Nell’inferno del lager
Ma ha un altro gancio in serbo contro la sorte. Nel 1935, proprio nell’anno in cui vengono promulgate le leggi di Norimberga contro gli ebrei – che vietano, tra l’altro, i matrimoni misti – Johann sposa la sua Olga Frieda Bilda, una tedesca, e da lei ha una figlia, Teresa. Il contraccolpo però è pesante: l’inasprirsi delle leggi razziali anche contro gli zingari lo obbliga, nel 1938, a divorziare per salvare le sue donne. Più tardi è addirittura costretto a farsi sterilizzare per ottemperare al programma di annientamento della razza zingara, nella speranza di evitare il campo di concentramento. La discesa agli inferi è segnata ed è sempre più veloce. Nel 1939 viene arruolato nella Wehrmacht, l’esercito tedesco. Nel ’41 viene addirittura ferito sul fronte orientale. Nel ’42 un decreto esclude rom e sinti dalla Wehrmacht per ragioni razziali. Il colpo è tremendo: da servitore dello Stato a sottorazza da eliminare. E adesso?

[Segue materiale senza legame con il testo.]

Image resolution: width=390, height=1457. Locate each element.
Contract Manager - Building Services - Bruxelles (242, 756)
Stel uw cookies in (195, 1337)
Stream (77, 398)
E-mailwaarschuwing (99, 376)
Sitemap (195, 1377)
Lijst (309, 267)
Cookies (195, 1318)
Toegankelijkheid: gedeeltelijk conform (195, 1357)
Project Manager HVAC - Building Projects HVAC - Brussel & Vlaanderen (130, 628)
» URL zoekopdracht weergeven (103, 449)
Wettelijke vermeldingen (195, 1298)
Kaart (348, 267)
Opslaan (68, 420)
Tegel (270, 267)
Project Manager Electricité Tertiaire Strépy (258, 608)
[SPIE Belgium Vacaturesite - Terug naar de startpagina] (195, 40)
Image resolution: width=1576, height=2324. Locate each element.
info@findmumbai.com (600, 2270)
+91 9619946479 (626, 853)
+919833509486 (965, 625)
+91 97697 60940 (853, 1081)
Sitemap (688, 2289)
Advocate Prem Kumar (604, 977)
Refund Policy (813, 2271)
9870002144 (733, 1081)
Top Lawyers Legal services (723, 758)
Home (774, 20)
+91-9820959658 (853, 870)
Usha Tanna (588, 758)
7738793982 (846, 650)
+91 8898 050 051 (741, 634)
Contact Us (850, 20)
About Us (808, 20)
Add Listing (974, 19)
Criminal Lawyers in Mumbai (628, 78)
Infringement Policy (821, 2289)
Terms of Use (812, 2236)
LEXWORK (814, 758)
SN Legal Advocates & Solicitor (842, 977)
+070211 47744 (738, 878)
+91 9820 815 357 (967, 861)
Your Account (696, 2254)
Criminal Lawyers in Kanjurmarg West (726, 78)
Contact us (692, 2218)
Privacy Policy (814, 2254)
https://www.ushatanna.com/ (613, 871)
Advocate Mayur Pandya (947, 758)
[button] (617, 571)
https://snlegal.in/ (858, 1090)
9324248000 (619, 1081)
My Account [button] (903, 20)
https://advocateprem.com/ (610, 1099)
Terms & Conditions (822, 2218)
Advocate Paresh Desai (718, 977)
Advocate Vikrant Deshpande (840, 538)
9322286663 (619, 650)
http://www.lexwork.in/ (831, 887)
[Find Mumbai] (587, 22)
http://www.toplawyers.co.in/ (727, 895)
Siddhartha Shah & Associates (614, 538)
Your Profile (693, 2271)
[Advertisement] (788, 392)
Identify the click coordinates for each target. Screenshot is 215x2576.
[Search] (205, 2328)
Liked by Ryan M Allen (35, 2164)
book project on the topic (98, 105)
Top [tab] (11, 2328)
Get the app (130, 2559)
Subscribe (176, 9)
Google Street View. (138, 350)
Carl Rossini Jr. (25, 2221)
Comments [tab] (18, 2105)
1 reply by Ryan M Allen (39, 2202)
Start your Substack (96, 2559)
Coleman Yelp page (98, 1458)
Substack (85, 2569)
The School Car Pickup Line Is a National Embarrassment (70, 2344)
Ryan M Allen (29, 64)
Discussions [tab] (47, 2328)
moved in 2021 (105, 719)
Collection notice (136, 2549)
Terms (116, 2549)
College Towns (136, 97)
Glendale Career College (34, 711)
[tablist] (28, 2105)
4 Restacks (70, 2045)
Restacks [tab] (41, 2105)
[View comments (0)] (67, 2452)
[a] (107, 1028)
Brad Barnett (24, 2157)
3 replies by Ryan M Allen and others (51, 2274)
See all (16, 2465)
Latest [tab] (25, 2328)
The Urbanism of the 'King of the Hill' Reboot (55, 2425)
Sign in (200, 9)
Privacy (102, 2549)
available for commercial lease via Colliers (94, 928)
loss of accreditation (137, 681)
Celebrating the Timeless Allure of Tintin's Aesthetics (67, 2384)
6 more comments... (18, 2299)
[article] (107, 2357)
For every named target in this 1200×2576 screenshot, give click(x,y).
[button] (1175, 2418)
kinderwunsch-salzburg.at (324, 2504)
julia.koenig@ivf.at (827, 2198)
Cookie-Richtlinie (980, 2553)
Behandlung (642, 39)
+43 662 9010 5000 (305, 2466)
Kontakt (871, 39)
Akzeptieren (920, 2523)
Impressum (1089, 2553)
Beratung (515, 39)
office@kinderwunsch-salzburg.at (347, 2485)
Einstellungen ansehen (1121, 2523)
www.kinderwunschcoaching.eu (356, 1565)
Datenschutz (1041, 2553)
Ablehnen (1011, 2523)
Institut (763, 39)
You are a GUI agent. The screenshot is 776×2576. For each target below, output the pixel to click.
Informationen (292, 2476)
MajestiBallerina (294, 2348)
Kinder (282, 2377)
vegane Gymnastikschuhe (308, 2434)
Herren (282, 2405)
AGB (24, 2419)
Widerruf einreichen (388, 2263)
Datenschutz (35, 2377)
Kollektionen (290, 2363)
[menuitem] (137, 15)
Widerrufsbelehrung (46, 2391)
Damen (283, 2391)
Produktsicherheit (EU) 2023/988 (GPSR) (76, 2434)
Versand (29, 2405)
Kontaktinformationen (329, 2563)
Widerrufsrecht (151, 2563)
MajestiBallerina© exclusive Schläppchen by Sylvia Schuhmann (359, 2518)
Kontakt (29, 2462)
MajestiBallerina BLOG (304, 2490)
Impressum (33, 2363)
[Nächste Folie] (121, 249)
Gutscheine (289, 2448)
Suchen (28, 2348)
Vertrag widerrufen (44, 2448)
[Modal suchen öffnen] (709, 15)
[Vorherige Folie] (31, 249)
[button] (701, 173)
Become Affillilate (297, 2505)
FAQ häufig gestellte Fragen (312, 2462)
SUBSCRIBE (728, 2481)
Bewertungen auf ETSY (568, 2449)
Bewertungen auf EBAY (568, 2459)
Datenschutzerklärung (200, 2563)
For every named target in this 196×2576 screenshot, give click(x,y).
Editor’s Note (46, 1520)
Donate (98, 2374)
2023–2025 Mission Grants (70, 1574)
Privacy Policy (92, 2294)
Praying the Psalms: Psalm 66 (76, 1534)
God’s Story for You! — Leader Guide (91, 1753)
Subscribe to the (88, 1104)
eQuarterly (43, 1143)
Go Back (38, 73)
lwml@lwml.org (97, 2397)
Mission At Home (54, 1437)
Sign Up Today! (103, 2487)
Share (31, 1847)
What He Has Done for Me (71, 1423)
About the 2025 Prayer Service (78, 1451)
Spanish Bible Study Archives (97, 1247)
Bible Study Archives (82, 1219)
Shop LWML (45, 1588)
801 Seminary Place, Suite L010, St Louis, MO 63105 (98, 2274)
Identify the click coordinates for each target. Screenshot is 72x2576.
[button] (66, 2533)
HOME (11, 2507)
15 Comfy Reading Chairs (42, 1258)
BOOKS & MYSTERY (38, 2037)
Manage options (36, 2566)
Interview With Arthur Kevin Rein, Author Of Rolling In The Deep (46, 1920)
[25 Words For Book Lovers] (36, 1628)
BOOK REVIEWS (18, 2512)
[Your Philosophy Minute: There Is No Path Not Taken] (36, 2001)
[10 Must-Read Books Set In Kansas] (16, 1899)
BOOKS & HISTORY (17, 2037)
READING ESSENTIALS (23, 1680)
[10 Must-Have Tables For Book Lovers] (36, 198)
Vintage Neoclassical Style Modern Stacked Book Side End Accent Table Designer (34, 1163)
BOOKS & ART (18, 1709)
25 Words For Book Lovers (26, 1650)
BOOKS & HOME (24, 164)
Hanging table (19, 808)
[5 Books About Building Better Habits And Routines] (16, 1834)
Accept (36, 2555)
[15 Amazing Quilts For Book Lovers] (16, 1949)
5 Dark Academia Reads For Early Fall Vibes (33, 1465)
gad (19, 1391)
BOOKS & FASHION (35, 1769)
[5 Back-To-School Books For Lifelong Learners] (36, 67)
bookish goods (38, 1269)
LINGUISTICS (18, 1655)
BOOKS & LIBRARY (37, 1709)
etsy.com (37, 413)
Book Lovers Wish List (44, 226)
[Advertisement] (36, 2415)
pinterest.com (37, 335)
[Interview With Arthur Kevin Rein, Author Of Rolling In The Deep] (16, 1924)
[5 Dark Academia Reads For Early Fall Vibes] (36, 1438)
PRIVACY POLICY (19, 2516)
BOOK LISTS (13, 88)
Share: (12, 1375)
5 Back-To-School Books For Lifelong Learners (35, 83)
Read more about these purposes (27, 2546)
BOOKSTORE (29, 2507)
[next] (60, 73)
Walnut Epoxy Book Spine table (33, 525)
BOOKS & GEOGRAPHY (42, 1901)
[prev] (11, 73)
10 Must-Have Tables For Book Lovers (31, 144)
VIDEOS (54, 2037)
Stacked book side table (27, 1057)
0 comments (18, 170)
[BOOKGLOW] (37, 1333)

Cerca di nascondersi, Rukeli, come può. Ma presto viene arrestato e deportato nel campo di concentramento di Neuengamme, vicino ad Amburgo. Da ora in poi è solo un numero: il 9841. Un SS ex arbitro di pugilato lo riconosce e, dopo i lavori forzati, lo costringe a battersi con le guardie. È debole e sfinito, ma è pur sempre un simbolo di dignità e di speranza. Merce rara in un lager. Per salvarlo un comitato illegale di detenuti riesce a fargli assumere l’identità di un deceduto e a trasferirlo nel sottocampo di Wittemberge. Ma anche qui ciò che un tempo è stato il suo orgoglio, il pugilato, diventa la sua condanna. Emil Cornelius, un kapò famoso per la sua crudeltà, lo riconosce e lo sfida a pugilato. Rukeli mette i guantoni per l’ultima volta. È sfinito, ma colpisce Cornelius con tutto se stesso. Il kapò stramazza a terra: ha perso contro una larva di uomo. Un’onta da lavare col sangue. Il contraccolpo al suo ultimo gancio è per Rukeli il knock out finale. Durante i lavori forzati, Cornelius lo porta in un angolo defilato e lo uccide a badilate. Non si sa il giorno, ma l’anno è il 1944. Forse avrebbe potuto salvarsi. Bastava perdere. O forse è stato questo il suo unico modo per vincere.
Negli anni ’80 si ricomincia a parlare di lui. È Hans Firzlaff a raccogliere la sua storia in un libro.
Solo nel 2003 la Federazione di pugilato tedesca gli restituisce ufficialmente il titolo di campione dei mediomassimi. Sono passati 70 anni.